Complex coacervate core micelles (C3Ms) is a simple method to encapsulate protein: only by mixing the protein solution with an oppositely charged neutral-ionic diblock copolymer solution at stoichiometric charge ratio. However, protein-containing C3Ms has low salt stability and high exchange dynamics that limit its applications. This project investigates some strategies address these challenges. The obtained results will contribute to the design of C3M protein carriers of which the stability and dynamics can be tuned to specific applications.

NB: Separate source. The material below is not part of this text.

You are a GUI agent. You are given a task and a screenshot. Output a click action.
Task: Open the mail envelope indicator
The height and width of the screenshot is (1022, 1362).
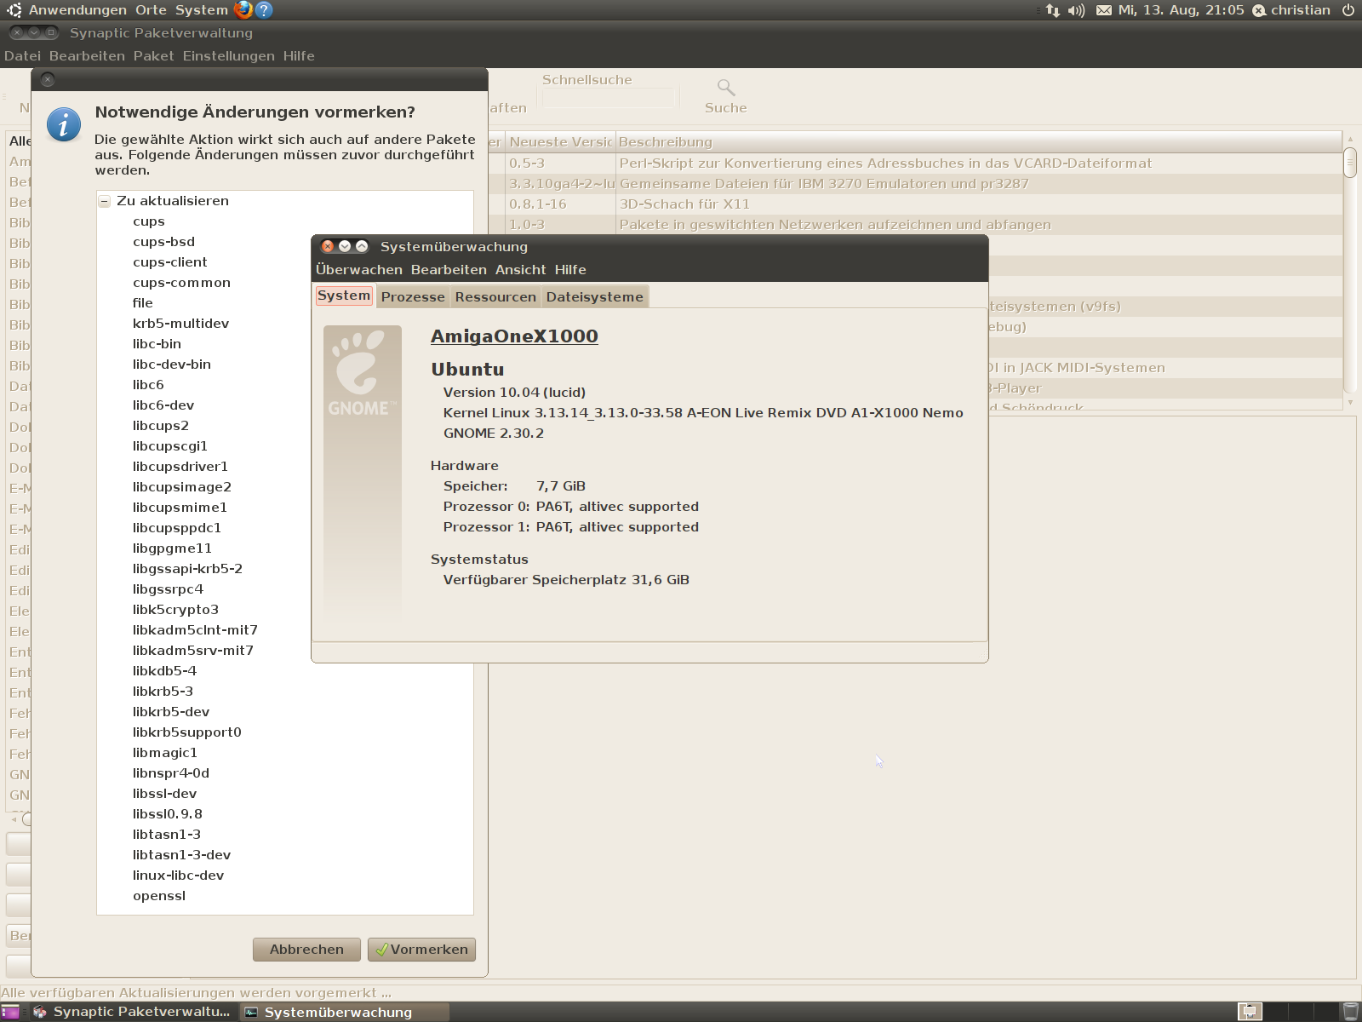(1104, 10)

Protein encapsulation using complex coacervate core micelles (C3Ms) method is easy to prepare and has high encapsulation efficiency. This protein encapsulation is generated by mixing the protein solution with an oppositely charged neutral-ionic diblock copolymer solution at stoichiometric charge ratio. Despite the many advantages of C3Ms to encapsulate protein, it has significant drawbacks that the micelles is easy disintegrate at high salt concentration and has high dynamics between micelles and solution that relate to packing stability of the protein and the level of protection offered by C3Ms as carriers for protein encapsulation.
Aim of the project
This project investigates some strategies to improve salt stability and decrease the exchange dynamics of protein-containing C3Ms. The strategies that we investigate on this project are three-component C3Ms, add extra charge to the enzyme by genetic engineering and by bioconjugation, and covalent crosslinking of the core of the C3Ms. We observed the formation and salt stability of enzyme-containing C3Ms by using fluorescence correlation spectroscopy (FCS) and dynamic light scattering (DLS). We observed the dynamic exchange using Förster Resonance Energy Transfer (FRET).

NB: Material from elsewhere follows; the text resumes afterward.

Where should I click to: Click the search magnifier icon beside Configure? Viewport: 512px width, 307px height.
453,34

We report on the encapsulation of our protein model, the spore coat protein A (CotA) laccase, into complex coacervate core micelles (C3Ms) using positive diblock copolymer, poly(N-methyl-2-vinyl-pyridinium iodide)-block-poly(ethylene oxide) (P2MVP128-b-PEO477)

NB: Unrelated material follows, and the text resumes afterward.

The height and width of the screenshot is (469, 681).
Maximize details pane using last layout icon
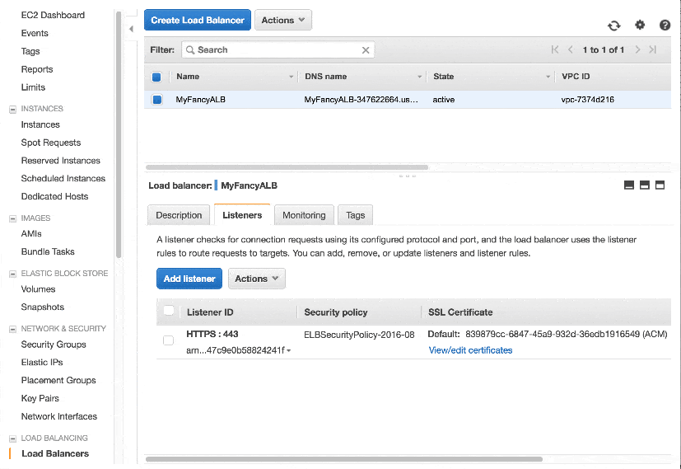tap(660, 185)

For three-component C3Ms we added the negatively charged homopolymer poly(4-styrene sulfonate) (PSS215). In the three components C3M, DLS showed improved stability of the three-component C3M system against salt addition compared to the two-component system. However, FCS showed that CotA is excluded from the C3Ms already at lower ionic strengths. We observed more stable protein-containing C3Ms using bioconjugation, genetic engineering, and crosslink strategies.